Federal spending on contracts reached an all-time high of $551 billion in fiscal 2009, before declining 3.6 percent to $531 billion in fiscal 2011. Contractors face the possibility of additional cuts as Congress and the White House seek to reduce the nation’s deficit.
National security and domestic programs would experience $1.2 trillion in across-the-board reductions over a decade if U.S. lawmakers and the president don’t reach a deficit-reduction agreement before Jan. 2.
Even as the government reduces spending on contracts, private equity “is going to be a mainstay of the industry,” Stack said. “It’s just a question of at what price and at what level of risk.”
Private equity ownership in the sector has risen in the past several years as contractors such as Lockheed Martin Corp. (LMT:US), the world’s biggest defense company, and Northrop Grumman Corp. (NOC:US) maker of the Global Hawk drone, have sold divisions to help boost profit margins and avoid conflicts of interest.
Northrop in 2009 sold TASC Inc., its government consulting unit, to a partnership of Kohlberg Kravis Roberts & Co. and General Atlantic LLC for $1.65 billion. The sale was made to comply with rules intended to prevent companies from advising government agencies on weapons systems while also bidding for contracts to build them.
New York-based Lindsay Goldberg LLC last year bought Pacific Architects and Engineers from Lockheed after the biggest weapons maker decided it didn’t want to be in the business of training judges in Afghanistan. Terms of the deal weren’t disclosed. Pacific Architects was awarded federal contracts valued at $902 million last year.
Low valuations for services contractors also may entice private equity buyers, said William Loomis, a Baltimore-based equity analyst at Stifel Nicolaus & Co.
For example, the price-earnings ratio of SAIC Inc. (SAI:US), the biggest government contractor focused on services, fell to 8.8 times profit yesterday, from 10.4 times earnings a year earlier. The price-earnings ratio for technology services contractor CACI International Inc. (CACI:US) declined to 8.8 times profit, from 11.9 times earnings a year ago.

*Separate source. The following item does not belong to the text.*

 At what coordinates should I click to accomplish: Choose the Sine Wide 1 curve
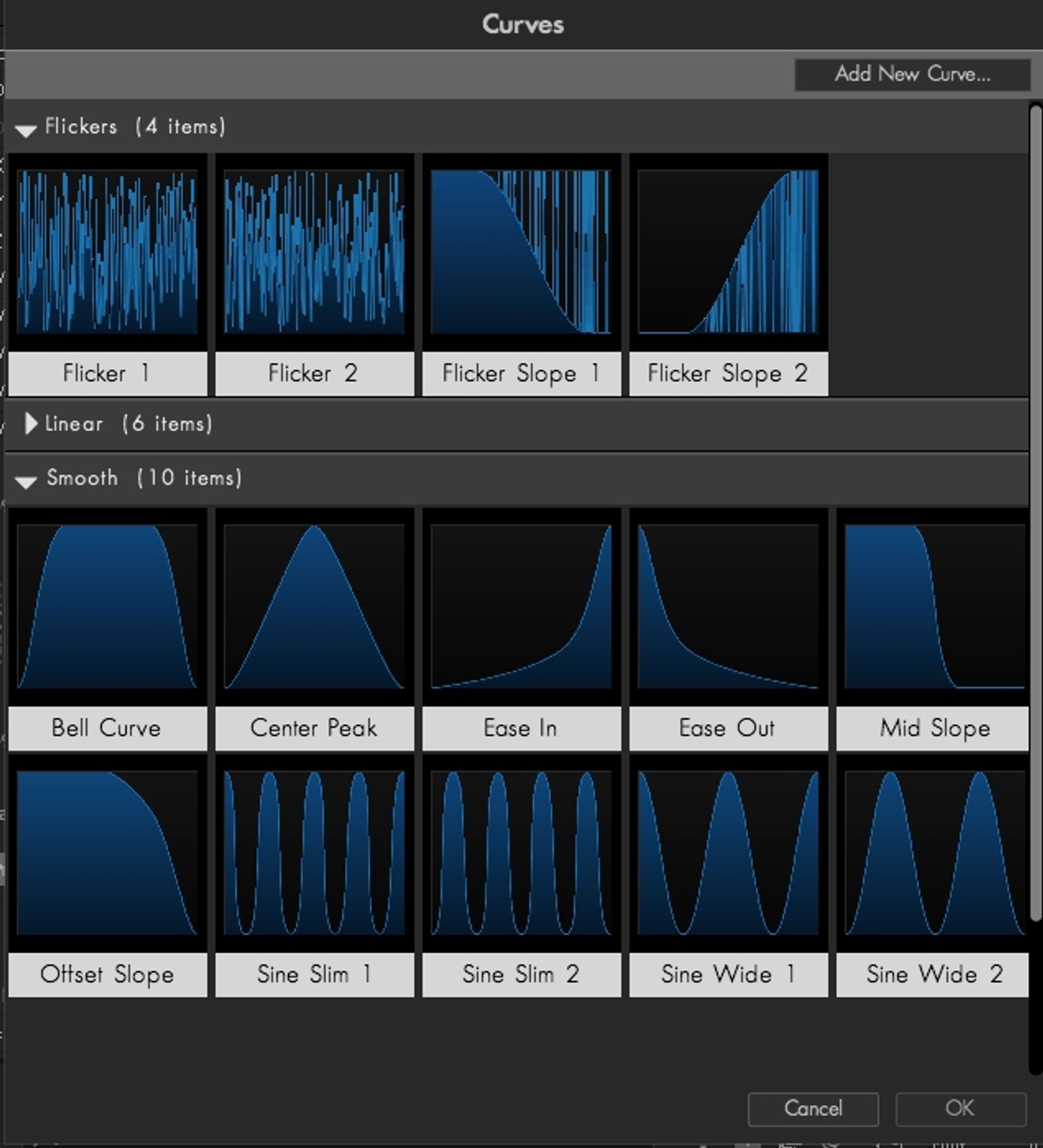pyautogui.click(x=728, y=853)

“Private equity is willing to step in in front of significant uncertainty like we have,” Loomis said in a phone interview. “You could see a private equity deal close anytime.”
Alex Hamilton, an EarlyBird Capital analyst in New York, said the decline in the value of contractors that provide services may prevent some deals.
“From what I’ve heard, nobody wants to sell at the depressed valuations,” he said in a phone interview. “Nobody knows what it’s going to look like in two years.”
CM Equity, after acquiring 37 federal contractors, is sticking with its focus on the industry, said managing partner Schulte.
“It’s what we know and understand,” he said. “It’s better, we think, to be a specialist where there’s a lot of opportunity than to be a generalist and to dissipate our energies.”